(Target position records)
☆ ☆ ☆ ☆ ☆ ☆ ☆
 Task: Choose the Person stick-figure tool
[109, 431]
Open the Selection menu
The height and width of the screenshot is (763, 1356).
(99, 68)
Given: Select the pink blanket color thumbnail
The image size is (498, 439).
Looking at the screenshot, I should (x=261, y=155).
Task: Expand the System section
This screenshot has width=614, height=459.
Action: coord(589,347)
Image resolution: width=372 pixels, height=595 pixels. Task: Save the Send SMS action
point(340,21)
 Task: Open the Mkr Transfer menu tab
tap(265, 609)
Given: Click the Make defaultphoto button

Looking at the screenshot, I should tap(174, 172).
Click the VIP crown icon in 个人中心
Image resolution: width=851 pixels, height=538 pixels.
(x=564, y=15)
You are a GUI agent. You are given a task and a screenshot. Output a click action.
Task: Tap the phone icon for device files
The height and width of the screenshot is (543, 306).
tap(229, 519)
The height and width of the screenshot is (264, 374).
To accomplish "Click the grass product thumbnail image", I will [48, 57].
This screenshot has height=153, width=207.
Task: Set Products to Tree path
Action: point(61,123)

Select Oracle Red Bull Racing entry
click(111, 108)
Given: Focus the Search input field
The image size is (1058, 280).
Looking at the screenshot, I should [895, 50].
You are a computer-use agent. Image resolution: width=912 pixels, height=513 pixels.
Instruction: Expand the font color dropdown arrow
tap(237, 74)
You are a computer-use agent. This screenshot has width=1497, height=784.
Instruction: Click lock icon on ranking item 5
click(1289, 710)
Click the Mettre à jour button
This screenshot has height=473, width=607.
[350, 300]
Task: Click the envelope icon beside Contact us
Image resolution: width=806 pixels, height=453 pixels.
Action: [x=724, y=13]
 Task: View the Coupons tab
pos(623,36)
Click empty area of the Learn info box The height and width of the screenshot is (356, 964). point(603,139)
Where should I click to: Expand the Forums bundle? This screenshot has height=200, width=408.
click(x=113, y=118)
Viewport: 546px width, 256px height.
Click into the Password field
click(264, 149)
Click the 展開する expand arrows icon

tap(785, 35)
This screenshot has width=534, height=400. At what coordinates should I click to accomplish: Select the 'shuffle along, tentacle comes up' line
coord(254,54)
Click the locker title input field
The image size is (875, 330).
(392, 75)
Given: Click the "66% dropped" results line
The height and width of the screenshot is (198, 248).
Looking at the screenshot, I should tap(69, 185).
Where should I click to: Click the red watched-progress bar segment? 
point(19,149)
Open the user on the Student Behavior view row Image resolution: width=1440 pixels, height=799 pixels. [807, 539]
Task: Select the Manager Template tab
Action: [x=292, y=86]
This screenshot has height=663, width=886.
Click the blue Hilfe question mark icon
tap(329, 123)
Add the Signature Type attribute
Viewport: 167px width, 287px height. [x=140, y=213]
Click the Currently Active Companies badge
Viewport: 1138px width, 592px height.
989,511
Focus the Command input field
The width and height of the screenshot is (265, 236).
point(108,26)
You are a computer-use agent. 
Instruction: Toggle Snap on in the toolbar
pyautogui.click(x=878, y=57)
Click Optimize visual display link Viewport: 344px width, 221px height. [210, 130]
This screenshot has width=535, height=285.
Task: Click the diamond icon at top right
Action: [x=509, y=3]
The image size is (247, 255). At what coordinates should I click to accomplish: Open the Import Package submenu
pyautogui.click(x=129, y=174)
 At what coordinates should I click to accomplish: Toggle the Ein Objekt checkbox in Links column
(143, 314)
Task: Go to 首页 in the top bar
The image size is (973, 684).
☆ ☆ ☆ ☆ ☆ ☆ ☆
- _Problem to solve_
Transcribe the rows from the line containing "At what coordinates should I click to accomplish: Toggle" down to the end of the rows, keeping every character the same.

- _Final answer_
 At what coordinates should I click to accomplish: Toggle the Ein Objekt checkbox in Links column
(143, 314)
Task: Go to 首页 in the top bar
The image size is (973, 684).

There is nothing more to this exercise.